Green Prawn Map

in memory of my grandfather H.T. Adamson



Morning before sunrise, sheets of dark air
hang from nowhere in the sky.
No stars there, only here is river.

His line threads through a berley trail,
a thread his life. There’s no wind
in the world and darkness is a smell alive

with itself. He flicks
a torch, a paper map Hawkesbury River
& District damp, opened out.
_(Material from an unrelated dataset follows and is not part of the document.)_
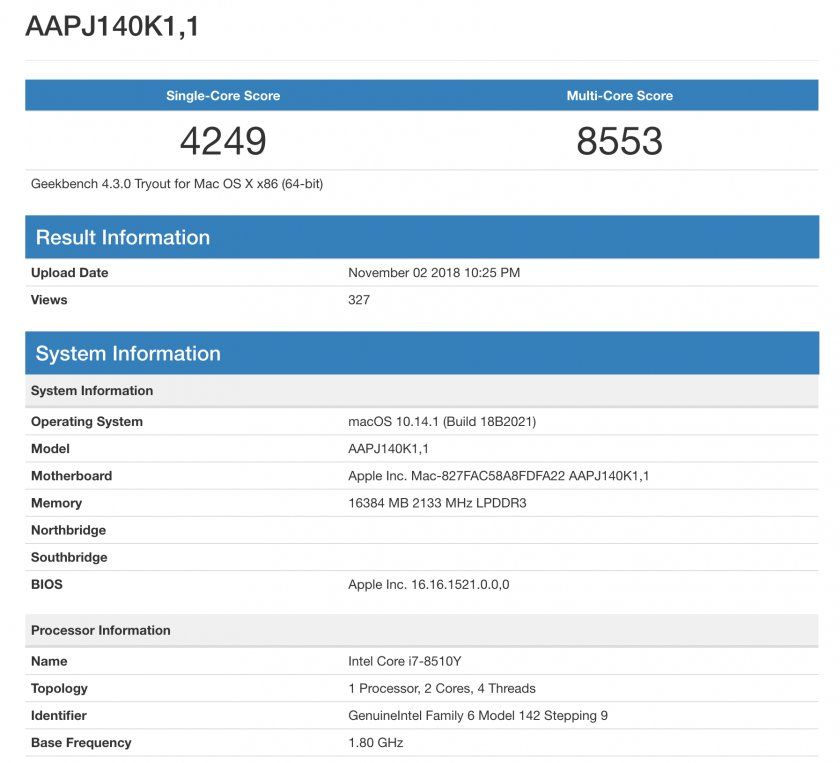Select the Single-Core Score header
The image size is (840, 763).
point(220,95)
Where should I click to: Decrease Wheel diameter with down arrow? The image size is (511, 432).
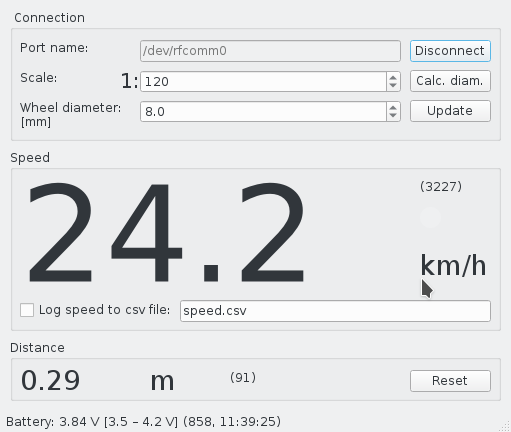393,116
No sound
but a black chuckle

as fingers turn the limp page.
Memory tracks its fragments, its thousand winds,
shoals and creeks, collapsed shacks

a white gap, mudflats – web over web
lace-ball in brain’s meridian.
This paper’s no map, what are its lines

as flashlight conjures a code
from a page of light, a spider’s a total blank?
So he steers upstream now

away from map-reason, no direction to take
but hands and boat to the place
where he will kill prawns, mesh and scoop

in creek and bay and take
his bait kicking green out from this translucent
morning

Flint & Steel shines
behind him, light comes in from everywhere,
prawns are peeled alive.

Set rods, tips curve along tide, the prawns howl
into the breeze, marking the page.
He’s alone as he does this kind of work –

his face hardened in sun, hands
moving in and out of water and his life.